Rhonchi (also known as “low pitched continuous sounds”) are what I’ve always termed “the goose honk”. Rhonchi are heard when large amounts of mucus are present in the larger airways. These types of sounds are good indicators that some pulmonary hygiene is needed. ACBT is really useful here, as well as FETs or a PEP if your patient is too weak to perform FETs well. And sometimes you just need a good cough. If this patient has a trach, they will need suction.
Wheezes (also known as “high pitched continuous sounds”) are a fairly common adventitious sound that many people have heard. There are several tones and types, but overall, they indicate airway obstruction of some degree. You need to intervene here with some pulmonary hygiene interventions. ACBT is particularly useful here because wheezes can be in the smaller airways which can be targeted with ACBT. Segmental breathing may also be helpful if you can pinpoint the segment through your auscultation.
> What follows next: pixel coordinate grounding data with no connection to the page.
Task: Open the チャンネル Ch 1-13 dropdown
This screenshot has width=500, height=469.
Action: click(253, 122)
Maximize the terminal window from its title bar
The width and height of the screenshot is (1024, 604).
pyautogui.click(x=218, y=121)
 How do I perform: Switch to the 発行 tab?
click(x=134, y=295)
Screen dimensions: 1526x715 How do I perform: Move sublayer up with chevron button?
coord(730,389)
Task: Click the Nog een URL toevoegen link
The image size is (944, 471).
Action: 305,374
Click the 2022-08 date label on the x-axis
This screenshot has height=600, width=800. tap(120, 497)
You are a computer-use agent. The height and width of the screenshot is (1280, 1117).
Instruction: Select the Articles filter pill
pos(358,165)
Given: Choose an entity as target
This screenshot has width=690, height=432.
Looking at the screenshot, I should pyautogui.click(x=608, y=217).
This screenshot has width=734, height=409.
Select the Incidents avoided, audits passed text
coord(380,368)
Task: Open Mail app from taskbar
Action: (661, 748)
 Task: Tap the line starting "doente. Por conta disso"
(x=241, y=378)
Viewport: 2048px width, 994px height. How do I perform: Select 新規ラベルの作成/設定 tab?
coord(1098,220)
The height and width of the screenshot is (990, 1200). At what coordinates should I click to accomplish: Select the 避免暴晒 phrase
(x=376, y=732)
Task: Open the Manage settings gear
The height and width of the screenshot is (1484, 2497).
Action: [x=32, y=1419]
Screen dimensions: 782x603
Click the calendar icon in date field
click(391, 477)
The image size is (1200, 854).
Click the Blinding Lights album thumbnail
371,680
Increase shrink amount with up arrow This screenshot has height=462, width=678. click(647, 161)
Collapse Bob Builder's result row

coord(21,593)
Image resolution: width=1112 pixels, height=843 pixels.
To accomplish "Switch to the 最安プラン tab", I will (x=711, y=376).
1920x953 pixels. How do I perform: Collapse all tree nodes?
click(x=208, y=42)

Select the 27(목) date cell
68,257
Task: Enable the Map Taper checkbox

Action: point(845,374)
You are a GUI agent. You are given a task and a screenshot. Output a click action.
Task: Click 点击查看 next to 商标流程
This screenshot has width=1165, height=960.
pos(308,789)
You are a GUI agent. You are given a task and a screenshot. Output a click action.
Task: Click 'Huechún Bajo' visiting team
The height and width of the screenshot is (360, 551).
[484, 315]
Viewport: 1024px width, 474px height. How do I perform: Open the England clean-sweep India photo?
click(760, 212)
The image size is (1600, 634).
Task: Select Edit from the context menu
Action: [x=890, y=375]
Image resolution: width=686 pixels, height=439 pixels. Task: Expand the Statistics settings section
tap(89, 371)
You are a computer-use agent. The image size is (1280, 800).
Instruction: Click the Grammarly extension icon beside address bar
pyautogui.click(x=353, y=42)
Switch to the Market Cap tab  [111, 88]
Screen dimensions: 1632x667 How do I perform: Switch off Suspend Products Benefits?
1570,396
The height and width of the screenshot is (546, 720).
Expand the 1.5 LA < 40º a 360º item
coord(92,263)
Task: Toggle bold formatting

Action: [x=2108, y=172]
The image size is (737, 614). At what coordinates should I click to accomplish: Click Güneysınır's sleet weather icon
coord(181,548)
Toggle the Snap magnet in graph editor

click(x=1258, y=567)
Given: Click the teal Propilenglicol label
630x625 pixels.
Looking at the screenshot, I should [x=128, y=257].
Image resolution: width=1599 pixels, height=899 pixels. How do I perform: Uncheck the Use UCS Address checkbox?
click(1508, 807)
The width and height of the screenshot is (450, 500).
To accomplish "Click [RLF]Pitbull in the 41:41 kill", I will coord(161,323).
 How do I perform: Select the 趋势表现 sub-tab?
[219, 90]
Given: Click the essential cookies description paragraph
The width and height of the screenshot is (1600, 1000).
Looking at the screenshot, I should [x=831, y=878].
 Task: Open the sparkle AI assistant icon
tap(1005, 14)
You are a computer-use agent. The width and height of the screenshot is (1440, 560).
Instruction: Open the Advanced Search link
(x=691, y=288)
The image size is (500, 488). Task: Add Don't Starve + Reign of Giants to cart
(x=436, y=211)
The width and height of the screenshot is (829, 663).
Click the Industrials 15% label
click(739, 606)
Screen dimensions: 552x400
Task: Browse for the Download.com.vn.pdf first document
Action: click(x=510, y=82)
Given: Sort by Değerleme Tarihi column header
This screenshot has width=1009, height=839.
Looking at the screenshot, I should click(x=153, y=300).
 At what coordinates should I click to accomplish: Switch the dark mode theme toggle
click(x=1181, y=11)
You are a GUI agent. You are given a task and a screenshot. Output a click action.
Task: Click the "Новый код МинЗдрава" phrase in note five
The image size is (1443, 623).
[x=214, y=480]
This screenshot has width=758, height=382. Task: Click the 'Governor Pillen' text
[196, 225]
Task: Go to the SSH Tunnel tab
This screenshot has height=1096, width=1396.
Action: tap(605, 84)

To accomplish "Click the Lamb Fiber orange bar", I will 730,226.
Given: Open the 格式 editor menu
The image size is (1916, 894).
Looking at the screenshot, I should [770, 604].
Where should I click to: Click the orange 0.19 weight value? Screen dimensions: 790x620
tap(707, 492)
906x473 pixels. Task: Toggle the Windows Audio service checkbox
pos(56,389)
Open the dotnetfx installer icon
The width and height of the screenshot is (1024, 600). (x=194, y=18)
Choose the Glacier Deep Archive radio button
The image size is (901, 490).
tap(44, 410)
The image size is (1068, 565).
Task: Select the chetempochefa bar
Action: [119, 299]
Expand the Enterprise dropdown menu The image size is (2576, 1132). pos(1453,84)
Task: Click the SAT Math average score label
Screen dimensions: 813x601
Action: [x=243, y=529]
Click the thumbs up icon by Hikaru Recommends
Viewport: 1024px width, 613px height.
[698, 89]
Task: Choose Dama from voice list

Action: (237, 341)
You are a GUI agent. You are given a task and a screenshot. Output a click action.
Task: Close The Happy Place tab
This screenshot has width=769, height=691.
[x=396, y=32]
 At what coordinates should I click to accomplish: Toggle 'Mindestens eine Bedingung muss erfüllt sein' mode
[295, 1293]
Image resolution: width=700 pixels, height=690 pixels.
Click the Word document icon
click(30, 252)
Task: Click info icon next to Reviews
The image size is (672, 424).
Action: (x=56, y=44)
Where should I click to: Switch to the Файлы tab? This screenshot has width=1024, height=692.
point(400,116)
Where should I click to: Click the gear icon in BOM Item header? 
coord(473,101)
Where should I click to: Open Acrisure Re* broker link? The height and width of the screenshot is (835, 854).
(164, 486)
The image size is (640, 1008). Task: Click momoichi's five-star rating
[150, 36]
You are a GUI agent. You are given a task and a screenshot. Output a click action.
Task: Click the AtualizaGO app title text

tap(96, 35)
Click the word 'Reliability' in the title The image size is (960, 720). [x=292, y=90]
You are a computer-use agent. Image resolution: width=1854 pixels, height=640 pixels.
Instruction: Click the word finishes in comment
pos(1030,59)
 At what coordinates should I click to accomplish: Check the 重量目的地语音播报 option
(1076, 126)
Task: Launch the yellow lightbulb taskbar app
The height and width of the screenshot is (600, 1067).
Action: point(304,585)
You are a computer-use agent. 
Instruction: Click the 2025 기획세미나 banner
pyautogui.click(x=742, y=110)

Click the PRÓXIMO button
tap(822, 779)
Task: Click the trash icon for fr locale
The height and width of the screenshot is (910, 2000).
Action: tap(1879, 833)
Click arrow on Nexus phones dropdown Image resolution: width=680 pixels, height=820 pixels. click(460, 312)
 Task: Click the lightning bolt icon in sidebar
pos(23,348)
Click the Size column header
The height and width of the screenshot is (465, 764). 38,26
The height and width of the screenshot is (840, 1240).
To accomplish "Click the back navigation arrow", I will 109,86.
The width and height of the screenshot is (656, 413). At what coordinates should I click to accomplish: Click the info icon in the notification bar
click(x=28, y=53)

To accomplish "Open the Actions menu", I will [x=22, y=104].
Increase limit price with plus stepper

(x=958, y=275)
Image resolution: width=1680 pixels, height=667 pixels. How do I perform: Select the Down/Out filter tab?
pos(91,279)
PEP may also be useful.
Absent lung sounds can mean serious issues. If you have already tried the above techniques to modify what you hear and have had no luck, and your patient appears to be struggling, they may be experiencing a pneumothorax or severe atelectasis and you are auscultating right over it. There could also be something other than lung tissues present. If there is a tumor or other object that does not perform gas exchange in that particular location, you won’t hear air movement.
Please also check your patient’s medical history. If you are experiencing absent sounds, your patient may have had a lobectomy and there is no lung tissue present where you are auscultating.
If you happen to hear gargling sounds, you are auscultating too far inferiorly and have hit a digestive organ!
I also auscultate AFTER performing interventions and like to document the secretion movement (because you may hear it somewhere else after interventions) or the lack of adventitious sounds along with improved patient presentation indicating that secretions are no longer impairing ventilation!
BONUS!!! I found this video specific to adventitious sounds present in patients with COVID-19. You’ll hear the combination of several of the sounds you just listened to!
Now get to listening! Remember, you have to know what normal sounds like, so make sure you are listening to as many lungs as you can!